# Disappearing Fish



## CmdrSlack (Oct 12, 2010)

This is by far the strangest thing I've seen for a while. 

I have a 30 gal bealsbob-themed tank. Currently living in the tank:

7 zebra danio
4 harlequin tetras
1 flame dwarf gourami
1 red tailed shark
1 yo yo loach
1 oto cat (had a smaller one, but he disappeared a long time ago...never found a dead fish)
1 yellow killifish 

I just added the gourami to the tank. At the same time, I added 8 neon tetras...I figured a smaller schooling fish wouldn't have much of an impact on the tank overall.

After one night, I could only find 6 neons. No bodies.
The next day, I was down to four.
Today, I get home from work, and I'm down to three. 

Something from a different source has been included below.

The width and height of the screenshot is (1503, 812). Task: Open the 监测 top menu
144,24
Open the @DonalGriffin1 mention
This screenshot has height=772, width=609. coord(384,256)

I have no idea what's happening to these guys. It's not like I have any aggressive fish in the tank. The RTS is the most shy and mellow fish of the bunch. 

I assume someone is eating them, I just can't imagine that it's the RTS given how she behaves.


----------



## Gizmo (Dec 6, 2010)

Tetras disappear quite often. They are very fragile fish and you may only catch a head or part of a body as evidence that they have passed, and even less than that if you've got any hungry fish that don't mind munching on a dead carcass.


----------



## CmdrSlack (Oct 12, 2010)

It just seems so....odd.

I guess it could also be the LFS. I bought a blue dwarf gourami, a dwarf flame gourami, and the 8 tetras on the same day....the blue guy passed in a couple of days. Perhaps it was the fish. 

I still have no idea where the tiny guys went. I've never seen dead fish in the tank that looked as if they'd been nibbled. I am pretty sure the tank residents aren't corpse eaters. 

On the other hand, my 10 gal tetra tank w/ 6 various tetras (searpe, red eye and black skirt), two bamboo shrimp and a Chinese algae eater has had some dead, half-eaten tetras in the past.


----------



## jrman83 (Jul 9, 2010)

A dead fish starts to decompose and loose color within just a few hours. Combine that with 1-2 fish munching on them and you could have a fish in pieces in just a few minutes. Neons are a pretty small fish. Your Gourami or your shark could be killing them. My Gourami is very territorial. My experience with them, I'd say your tank is a little overcrowded for the size of it, for the Gourami to be in there. Your experience could differ.


----------



## SergioTheFishGuy (Feb 9, 2011)

I would check your intake valve, behind logs/rocks/whatever other decor you have. Tetras nowadays have a wierd way of dieing when there seems to be nothing wrong with the water itself. Recently I bought 6 cardinal tetras for my >20mg nitrate discus tank, and when 2 randomly disappeared overnight, I scoured the tank for a possible body since my discus are in no wayshapeorform predators. Turns out they somehow got trapped behind my Co2 injection faceplate grid thingy and started decomposing very quickly so I had to remove the entire bloody grid.


----------



## majerah1 (Oct 29, 2010)

Do you have a hood?Tetras do jump,and if someone is getting nippy they could be trying to escape,and plummeting to their deaths.If you have dogs or cats,I highly doubt you would find the carcasses that way too.They love little fishes to snack on.


----------